Feeding your Butterflyfish
I have done over 3000 dives around the world making observations about the behavior, environment and nutrition presented to various reef fish. We see Butterflyfish regularly dart and rush towards unseen objects to our vision, leading us to believe they are chasing and eating zooplankton, and that these diverse small creatures are a significant part of their diet. They are also observed eating corals and anemones.
At the hatchery, we find they have an appetite for live plankton and have successfully used artemia and aiptasia.
However, we find that Butterflyfish can be conditioned to accept SA Hatchery Diet and once conditioned they thrive through adulthood expressing vibrant color and exceptional health.
Do they get along with other animals?
Yes,! Butterflyfish get along with other non-coral animals, but as they grow, space is a prerequisite for healthy living.
Care and Aquarium Specs
Care level: moderate to easy! Most important issue is tank size and being careful about similar or same species tank mates. Food and water quality requirements are similar to other marine aquarium fish once acclimated to captivity.
Temperament: Most have a peaceful temperament but will sometimes fight with members of their own genus and species of not mated;
Tank: Generally a 50 to 100 gallon tank with a large amount of circulation is best. As with tangs, butterflies prefer some swimming space.
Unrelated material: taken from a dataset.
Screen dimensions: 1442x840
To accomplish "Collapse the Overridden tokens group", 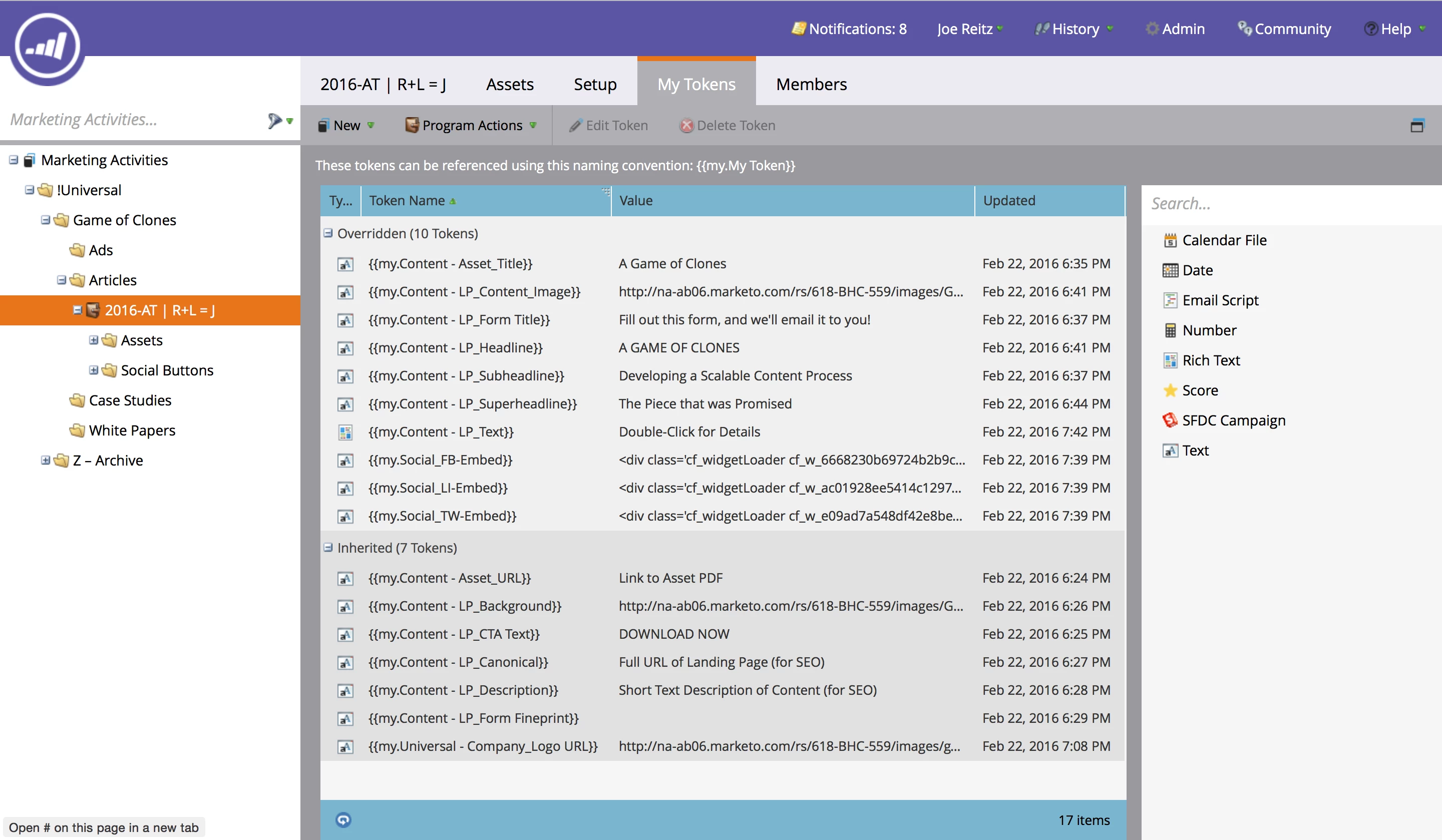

Temperature: A good bet is to aim for 78-82F for temperature. Salinity should be in the range of 1.023 to 1.025 g/mL. pH should be close to natural seawater at 8.2-8.4.
Mating Behavior and Early Life
It does seem from observations and the literature that butterflyfish mate heterosexually and form long-lasting pair bonds;
They spawn at dusk, rising several to many meters in the water column, the male following the female, whose belly is distended and fertilizing the eggs as the gametes are released, slightly buoyant;
The eggs are spherical and slightly transparent. Hatching happens in about a day and a half. The larvae retain the yolk with a fatty deposit.
The larvae are planktonic for an extended time, thought to be at least 40 days, perhaps much longer, and will settle out on the reef at night, quickly transforming into juveniles;
Often the juveniles, like many reef fishes are quite different in color and patterns from their adult colors and patterns;
During the planktonic stage they are tiny, taking weeks to grow from about 1 mm to 5 mm. During this stage they eat copopods and other similar small zooplankton.